Final answer:
The magnitude of the magnetic field B that balances the gravitational force on the rod moving down the inclined plane with a constant velocity and with a current flowing through it is given by B = mg/Ilsinθ.
Step-by-step explanation:
The student is asking about the magnitude of the magnetic field B that acts on a conducting rod moving with a constant velocity down a smooth inclined plane while a current is flowing through it. The force due to the magnetic field that acts on the current-carrying conductor can be described by the equation F = IlBsinθ, where I is the current, l is the length of the conductor, B is the magnetic field, and θ is the angle between the direction of the current and the magnetic field. Since the rod is moving with constant velocity, the magnetic force should balance out the component of the gravitational force along the plane.
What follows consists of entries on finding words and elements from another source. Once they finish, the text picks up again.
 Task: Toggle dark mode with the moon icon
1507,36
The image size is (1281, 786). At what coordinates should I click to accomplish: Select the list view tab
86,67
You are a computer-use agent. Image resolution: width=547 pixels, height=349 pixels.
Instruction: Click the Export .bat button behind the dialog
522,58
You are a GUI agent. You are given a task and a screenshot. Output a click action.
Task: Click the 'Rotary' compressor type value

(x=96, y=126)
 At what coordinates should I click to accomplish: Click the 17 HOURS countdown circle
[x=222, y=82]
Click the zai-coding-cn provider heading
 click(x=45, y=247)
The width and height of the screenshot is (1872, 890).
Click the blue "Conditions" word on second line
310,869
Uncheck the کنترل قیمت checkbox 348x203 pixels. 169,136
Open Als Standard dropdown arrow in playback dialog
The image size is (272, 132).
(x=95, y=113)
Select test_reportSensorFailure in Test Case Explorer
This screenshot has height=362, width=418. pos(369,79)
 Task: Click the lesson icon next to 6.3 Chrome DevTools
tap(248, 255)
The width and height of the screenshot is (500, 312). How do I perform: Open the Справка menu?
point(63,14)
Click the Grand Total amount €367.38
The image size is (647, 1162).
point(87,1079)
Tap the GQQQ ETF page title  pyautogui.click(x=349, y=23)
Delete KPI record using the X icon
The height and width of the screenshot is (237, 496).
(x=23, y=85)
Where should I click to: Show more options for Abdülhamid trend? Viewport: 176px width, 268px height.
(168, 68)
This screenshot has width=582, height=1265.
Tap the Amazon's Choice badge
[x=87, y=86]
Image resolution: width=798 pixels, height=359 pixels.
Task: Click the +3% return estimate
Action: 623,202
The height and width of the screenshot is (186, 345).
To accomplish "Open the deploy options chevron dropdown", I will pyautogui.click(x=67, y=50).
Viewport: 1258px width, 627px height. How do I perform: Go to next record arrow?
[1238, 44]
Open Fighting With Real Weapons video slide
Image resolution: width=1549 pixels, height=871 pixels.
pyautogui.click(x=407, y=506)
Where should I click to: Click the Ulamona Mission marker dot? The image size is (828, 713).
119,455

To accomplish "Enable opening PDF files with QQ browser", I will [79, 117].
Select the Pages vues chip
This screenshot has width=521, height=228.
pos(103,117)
The component of the gravitational force along the incline is mg sin θ, and thus the magnetic force acting on the rod will be F = mg sin θ. As per the equation for magnetic force, the magnetic force can also be expressed as F = IlB since the current is perpendicular to the magnetic field (θ = 90 degrees, sin θ = 1). Setting these two expressions for force equal to each other and solving for B yields B = mg/Ilsin θ. Given that sin θ is in the θ, they cancel out, and the correct answer is B = mg/Ilsin θ or option D.